I may have been a Cowboys fan since birth, but I vaguely remember when I was a kid and watching Brady win his first three Super Bowls in four years. That game-winning field goal by the one and only Adam Vinateiri against the Rams kickstarted one of the great dynasties in all of sports, including Alabama football under Nick Saban and the Spurs winning five NBA titles under coach Greg Popovich and Tim Duncan, with the latter four joined by Tony Parker and Manu Ginoblli.
Brady was the 199th overal pick in the 2000 NFL Draft out of Michigan, and he became a pupil under current QB Drew Bledsoe, who took New England to the Super Bowl against Brett Favre and the Packers a few years earlier. When Bledsoe went down during the 2001 season, Brady’s second year, it looked grim, but little did the Pats know that the young man out of Ann Arbor would take them to new heights.
For the next two decades, the Patriots became the team to beat for everyone, especially in the AFC conference.
Hours after announcing his departure from the Pats, he agreed on a deal that would pay him roughly $30 million a year to play under Bruce Arians and have tons of offensive skill players such as tight end O.J. Howard, wide receivers Mike Evans and Chris Godwin and running back Ronald Jones.

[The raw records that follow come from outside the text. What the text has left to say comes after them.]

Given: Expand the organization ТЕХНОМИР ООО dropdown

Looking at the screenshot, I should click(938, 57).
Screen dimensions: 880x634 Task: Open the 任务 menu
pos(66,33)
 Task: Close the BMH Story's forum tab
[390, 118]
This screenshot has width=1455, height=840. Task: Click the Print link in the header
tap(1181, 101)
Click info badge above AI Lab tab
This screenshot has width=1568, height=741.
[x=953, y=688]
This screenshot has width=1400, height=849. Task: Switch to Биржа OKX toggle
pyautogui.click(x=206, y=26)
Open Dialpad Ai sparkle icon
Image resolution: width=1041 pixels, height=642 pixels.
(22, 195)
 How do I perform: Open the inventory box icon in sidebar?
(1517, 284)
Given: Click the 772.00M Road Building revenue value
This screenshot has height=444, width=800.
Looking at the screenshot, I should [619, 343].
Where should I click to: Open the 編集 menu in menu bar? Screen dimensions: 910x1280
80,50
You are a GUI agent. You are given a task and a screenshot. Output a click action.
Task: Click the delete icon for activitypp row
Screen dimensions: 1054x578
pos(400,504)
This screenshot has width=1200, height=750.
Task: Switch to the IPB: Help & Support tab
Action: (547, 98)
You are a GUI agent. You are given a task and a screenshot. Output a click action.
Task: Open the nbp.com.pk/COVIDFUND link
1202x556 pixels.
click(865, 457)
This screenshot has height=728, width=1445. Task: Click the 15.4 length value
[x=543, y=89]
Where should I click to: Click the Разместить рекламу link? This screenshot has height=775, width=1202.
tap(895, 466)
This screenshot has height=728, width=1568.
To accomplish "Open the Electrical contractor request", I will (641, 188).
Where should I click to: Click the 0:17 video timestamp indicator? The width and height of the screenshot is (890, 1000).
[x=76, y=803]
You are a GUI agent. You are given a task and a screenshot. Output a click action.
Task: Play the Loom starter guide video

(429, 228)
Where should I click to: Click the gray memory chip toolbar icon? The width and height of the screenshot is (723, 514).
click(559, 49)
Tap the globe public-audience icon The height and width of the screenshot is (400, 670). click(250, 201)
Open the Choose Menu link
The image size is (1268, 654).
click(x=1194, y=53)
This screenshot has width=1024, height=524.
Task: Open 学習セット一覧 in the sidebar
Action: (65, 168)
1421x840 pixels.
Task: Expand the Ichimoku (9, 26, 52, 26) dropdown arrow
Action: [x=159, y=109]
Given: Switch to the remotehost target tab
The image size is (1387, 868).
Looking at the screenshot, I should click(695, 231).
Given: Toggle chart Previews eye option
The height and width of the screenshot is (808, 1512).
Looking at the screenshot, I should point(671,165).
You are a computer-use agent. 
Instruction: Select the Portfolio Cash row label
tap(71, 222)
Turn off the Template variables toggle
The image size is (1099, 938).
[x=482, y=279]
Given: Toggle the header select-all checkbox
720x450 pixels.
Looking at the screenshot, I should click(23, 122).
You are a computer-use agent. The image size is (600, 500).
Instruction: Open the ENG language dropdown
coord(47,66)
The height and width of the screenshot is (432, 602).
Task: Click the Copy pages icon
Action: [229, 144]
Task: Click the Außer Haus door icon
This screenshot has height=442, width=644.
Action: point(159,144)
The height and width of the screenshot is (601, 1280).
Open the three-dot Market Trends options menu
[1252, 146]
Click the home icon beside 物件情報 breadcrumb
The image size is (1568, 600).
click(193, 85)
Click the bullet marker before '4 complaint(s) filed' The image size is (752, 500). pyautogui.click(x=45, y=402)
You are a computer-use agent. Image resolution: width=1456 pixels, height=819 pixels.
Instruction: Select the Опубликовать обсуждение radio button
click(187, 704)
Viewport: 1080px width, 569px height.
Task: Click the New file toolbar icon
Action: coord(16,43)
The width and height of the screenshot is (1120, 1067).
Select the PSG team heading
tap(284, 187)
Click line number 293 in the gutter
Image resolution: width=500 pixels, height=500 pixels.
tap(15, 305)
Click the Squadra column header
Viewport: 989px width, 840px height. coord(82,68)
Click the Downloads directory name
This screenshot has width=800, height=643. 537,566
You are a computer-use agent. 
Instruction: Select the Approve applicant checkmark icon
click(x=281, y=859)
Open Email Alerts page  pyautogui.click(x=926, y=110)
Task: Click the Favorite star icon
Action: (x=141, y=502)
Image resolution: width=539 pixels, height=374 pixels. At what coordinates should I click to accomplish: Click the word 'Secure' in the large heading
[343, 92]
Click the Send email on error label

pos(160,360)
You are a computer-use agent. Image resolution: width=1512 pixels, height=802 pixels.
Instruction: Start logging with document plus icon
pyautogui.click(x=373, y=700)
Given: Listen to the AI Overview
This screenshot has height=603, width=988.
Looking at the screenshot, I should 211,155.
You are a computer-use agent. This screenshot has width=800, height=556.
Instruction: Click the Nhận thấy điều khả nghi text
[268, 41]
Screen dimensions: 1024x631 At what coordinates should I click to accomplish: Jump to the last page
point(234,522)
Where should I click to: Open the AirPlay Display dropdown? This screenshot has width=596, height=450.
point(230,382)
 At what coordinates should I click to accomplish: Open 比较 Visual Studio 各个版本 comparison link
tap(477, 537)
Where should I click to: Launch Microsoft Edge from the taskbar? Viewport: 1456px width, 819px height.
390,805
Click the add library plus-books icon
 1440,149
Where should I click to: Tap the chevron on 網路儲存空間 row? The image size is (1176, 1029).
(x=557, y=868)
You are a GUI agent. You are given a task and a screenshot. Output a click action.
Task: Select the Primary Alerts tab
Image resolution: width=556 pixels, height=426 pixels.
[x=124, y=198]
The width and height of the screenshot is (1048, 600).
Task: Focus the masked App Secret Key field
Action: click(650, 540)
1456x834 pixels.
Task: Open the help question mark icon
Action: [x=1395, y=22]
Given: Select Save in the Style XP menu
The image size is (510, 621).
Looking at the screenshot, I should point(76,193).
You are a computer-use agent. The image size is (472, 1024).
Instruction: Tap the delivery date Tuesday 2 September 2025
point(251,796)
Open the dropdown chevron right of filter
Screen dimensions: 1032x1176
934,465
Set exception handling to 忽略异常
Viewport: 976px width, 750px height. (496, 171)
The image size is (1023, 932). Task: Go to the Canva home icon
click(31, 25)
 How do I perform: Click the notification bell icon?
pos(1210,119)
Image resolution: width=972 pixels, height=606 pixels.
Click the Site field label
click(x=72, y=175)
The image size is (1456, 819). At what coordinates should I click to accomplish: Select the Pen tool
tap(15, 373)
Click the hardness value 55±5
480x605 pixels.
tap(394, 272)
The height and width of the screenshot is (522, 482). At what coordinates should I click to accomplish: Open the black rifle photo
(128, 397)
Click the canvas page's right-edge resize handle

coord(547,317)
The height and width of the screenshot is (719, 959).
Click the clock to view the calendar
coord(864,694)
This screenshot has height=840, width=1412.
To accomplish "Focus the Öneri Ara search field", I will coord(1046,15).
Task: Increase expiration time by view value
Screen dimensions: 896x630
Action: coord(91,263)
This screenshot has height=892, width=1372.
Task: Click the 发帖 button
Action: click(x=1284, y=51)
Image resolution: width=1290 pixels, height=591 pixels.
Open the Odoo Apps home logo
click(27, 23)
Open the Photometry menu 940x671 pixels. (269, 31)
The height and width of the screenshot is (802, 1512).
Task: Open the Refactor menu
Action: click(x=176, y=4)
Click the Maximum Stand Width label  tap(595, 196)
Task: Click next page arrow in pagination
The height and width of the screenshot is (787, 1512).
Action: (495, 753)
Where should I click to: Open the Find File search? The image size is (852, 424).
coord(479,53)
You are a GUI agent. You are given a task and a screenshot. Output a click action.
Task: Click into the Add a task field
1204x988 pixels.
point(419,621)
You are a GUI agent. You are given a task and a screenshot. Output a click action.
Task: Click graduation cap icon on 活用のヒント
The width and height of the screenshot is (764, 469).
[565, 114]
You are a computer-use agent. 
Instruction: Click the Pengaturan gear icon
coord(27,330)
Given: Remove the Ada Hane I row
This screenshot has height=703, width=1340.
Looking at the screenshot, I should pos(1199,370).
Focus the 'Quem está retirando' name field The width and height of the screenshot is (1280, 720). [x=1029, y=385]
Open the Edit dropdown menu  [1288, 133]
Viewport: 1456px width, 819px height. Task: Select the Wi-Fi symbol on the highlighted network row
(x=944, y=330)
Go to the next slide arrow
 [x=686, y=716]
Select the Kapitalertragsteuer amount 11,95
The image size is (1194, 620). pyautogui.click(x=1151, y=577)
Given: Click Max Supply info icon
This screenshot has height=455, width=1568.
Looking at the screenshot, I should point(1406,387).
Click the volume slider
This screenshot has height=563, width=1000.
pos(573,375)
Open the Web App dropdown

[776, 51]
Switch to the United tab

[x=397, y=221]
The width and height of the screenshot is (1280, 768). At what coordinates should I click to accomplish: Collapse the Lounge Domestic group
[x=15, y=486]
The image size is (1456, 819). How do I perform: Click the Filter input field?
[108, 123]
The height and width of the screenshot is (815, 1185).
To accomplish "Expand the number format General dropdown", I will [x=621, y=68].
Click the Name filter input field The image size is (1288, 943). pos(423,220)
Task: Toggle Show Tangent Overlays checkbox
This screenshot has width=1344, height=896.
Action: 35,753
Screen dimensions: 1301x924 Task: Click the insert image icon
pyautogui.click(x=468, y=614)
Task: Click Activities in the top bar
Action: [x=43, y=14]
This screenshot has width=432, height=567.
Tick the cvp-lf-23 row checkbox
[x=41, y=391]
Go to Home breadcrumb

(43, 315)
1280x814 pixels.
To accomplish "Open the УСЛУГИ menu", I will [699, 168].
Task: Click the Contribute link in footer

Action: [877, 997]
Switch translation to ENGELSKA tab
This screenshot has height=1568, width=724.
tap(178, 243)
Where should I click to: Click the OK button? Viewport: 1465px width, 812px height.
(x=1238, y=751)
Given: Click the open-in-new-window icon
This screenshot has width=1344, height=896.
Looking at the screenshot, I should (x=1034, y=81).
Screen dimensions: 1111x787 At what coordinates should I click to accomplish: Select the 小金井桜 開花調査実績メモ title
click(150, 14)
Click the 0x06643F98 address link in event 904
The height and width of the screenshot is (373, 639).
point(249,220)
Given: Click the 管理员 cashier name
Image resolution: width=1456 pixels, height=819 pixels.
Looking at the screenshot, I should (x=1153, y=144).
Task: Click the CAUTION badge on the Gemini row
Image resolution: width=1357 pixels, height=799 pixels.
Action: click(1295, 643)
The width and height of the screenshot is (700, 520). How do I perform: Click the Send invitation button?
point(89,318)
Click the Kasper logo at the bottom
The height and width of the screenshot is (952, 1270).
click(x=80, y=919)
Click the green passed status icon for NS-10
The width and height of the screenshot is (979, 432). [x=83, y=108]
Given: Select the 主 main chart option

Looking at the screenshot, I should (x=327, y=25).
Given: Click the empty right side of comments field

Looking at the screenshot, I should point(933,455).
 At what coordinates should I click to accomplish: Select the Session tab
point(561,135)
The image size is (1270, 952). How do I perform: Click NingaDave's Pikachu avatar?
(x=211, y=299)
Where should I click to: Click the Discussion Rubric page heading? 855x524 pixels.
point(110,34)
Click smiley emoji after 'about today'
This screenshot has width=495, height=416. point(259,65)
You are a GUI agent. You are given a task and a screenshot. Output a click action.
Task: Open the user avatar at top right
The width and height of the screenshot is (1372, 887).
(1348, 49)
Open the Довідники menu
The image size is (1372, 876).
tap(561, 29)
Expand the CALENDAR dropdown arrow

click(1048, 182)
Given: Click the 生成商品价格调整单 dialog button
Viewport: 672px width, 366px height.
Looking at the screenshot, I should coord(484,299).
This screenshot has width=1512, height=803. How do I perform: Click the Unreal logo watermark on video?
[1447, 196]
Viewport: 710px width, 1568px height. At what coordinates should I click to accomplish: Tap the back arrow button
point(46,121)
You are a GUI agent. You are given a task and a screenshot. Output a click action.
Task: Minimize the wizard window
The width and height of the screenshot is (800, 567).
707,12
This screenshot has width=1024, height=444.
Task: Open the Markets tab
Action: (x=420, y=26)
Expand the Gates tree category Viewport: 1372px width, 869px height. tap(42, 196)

With an offensive genius coach in Arians, who notably won Coach of the Year in Indianapolis as the interim coach taking over for Chuck Pogano, Brady has all the fixings that could help the Bucs break their playoff drought that dates back to 2007.
Tampa is hosting the Super Bowl this year, so why not try to break the curse and be the first host team to ever play in the big game.
With Brady leaving the AFC, it is officially time for East Texas native Patrick Mahomes to shine even brighter for the Kansas City Chiefs and run the conference. The former Whitehouse and Texas Tech star is looking to add even more hardware to his resume after winning a Super Bowl and the game’s MVP honor.
Yes, the Patriots may have had their controversies during the dynasty, from Spygate to Deflategate, and whether you love or hate Brady as a player, there is no denying what he has accomplished.
He may have not had a lot of help in his final season in New England, but this should be an opportunity to prove that he still has something left in the tank and begin a fresh new start down in Central Florida.